Tag Archives: display

Is Online-Video Catching Up to TV?

It's getting harder to make a case that TV still reigns.

Brightroll published its annual report about video advertising, and here are some highlights via TechCrunch.

This information jives with Forrester’s prediction that online-ad spending will overtake TV in 2016. And eMarketer’s statement that online-video is the fastest-growing portion in digital advertising.

Highlights:

  • The Brightroll data comes from a survey of advertisers about how they’re approaching online video and what their budget plans are for the coming 12 months.
  • 64 percent said they believe that online video advertising is equally or more effective than the ads that show up on TV. That’s a big deal.
  • Why is online-video rivaling TV?  Because 70 percent of Internet users watch video online, meaning scale/reach is now possible.
  • Most respondents see online video as more effective than both display and social media. That’s notable given the market’s increasing obsession with mobile and social-media ads.
  • 30 percent of respondents said they expect online video to grow faster than any other type of advertising. That’s actually oddly conservative. Remember eMarketer estimates that US online video ad spending will grow by a compound annual rate of 38% in a five-year span ending in 2015, making this by far the fastest-rising category of online spending. Do the other 70% feel otherwise?
  • Performance metrics continues to confound media buyers. About 70 percent said that they needed a more clear ROI and success metrics to justify increasing spend on online video. And about a third want more info about the impact their online video buys have on offline purchasing. TV has had more time to develop metrics and prove results.

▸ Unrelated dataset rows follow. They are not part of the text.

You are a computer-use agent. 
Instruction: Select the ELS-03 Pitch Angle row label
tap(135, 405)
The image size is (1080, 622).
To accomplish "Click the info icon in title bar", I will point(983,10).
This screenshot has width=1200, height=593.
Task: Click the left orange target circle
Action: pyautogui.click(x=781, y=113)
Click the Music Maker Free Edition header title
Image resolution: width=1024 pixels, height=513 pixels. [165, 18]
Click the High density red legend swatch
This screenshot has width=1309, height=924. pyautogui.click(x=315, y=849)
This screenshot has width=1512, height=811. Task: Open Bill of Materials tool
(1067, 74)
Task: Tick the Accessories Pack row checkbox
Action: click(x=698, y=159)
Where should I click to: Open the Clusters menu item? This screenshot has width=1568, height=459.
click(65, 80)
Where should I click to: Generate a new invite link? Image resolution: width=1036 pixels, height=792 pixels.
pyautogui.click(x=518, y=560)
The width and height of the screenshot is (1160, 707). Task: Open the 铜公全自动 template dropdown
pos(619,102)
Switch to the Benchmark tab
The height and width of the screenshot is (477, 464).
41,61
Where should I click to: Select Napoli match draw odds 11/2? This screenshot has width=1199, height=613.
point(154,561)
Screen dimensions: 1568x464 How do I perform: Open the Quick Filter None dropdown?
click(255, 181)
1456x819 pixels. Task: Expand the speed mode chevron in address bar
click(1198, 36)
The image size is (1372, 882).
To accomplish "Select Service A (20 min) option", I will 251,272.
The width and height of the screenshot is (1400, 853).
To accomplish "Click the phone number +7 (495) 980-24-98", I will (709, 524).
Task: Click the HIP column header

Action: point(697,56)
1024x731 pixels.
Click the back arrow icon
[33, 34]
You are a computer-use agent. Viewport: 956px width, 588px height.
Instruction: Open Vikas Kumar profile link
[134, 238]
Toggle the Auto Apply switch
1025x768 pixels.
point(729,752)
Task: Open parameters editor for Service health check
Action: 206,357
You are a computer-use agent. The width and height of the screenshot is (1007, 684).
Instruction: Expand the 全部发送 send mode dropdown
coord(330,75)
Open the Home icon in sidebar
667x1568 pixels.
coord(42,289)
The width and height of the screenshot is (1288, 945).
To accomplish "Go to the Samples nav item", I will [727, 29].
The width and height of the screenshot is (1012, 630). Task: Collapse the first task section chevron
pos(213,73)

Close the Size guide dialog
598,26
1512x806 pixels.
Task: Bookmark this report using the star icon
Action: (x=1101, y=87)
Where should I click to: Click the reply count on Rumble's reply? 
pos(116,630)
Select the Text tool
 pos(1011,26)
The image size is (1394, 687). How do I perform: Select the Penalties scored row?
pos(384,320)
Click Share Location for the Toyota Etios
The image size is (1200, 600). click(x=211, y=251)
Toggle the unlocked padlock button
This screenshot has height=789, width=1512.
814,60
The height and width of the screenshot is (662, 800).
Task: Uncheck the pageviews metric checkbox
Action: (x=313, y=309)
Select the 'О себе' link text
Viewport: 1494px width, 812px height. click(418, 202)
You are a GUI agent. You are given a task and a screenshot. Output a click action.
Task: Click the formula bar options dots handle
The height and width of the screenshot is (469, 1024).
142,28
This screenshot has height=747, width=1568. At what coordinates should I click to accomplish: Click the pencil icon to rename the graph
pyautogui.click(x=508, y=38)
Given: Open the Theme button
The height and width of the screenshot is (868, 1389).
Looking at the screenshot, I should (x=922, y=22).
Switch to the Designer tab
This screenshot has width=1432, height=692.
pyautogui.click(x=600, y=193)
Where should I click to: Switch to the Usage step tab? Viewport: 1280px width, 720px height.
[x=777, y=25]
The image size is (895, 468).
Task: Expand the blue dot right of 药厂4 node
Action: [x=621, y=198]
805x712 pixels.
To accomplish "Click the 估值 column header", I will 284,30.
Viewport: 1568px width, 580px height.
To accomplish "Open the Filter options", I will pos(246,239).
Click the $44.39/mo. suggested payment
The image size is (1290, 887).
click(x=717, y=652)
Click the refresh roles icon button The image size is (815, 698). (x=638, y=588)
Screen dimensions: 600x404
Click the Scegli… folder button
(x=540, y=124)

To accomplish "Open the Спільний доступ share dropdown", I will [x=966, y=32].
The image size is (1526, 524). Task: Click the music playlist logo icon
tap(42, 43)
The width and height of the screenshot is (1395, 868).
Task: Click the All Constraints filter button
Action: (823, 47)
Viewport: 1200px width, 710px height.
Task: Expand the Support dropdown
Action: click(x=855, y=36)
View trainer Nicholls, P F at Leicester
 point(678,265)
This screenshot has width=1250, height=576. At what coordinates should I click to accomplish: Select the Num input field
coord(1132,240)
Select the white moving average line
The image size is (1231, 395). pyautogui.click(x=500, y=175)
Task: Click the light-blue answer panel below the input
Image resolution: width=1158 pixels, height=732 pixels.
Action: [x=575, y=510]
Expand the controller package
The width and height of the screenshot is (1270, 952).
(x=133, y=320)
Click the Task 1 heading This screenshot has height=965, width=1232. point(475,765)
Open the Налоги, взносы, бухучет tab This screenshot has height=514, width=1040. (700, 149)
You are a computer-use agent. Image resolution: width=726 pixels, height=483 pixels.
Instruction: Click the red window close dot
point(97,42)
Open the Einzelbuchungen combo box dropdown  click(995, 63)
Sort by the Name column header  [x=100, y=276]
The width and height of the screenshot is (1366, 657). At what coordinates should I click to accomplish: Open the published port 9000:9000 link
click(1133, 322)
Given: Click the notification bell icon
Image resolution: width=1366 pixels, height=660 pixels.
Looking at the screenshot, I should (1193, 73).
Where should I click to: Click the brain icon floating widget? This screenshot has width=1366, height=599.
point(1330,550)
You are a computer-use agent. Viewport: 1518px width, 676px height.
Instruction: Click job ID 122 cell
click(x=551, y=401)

As any new media emerges, there’s a dance between the evangelists and skeptics. We saw it when the web arrived. We saw it at the dawn of display. We saw it with paid search (which the survey suggests is still the favorite of advertisers). Now we’re seeing it with the ongoing debates about the merits to TV and online-video.

But now it’s hard to deny online-video and praise TV has the bedrock of branding. With apologies to Mark Cuban (who is still a skeptic of online-video). It’s time to recognize that both TV and online-video have a powerful role in advertising and marketing, and that’s why most media-buyers are savvy enough to plan, buy and measure TV and online video together (eMarketer).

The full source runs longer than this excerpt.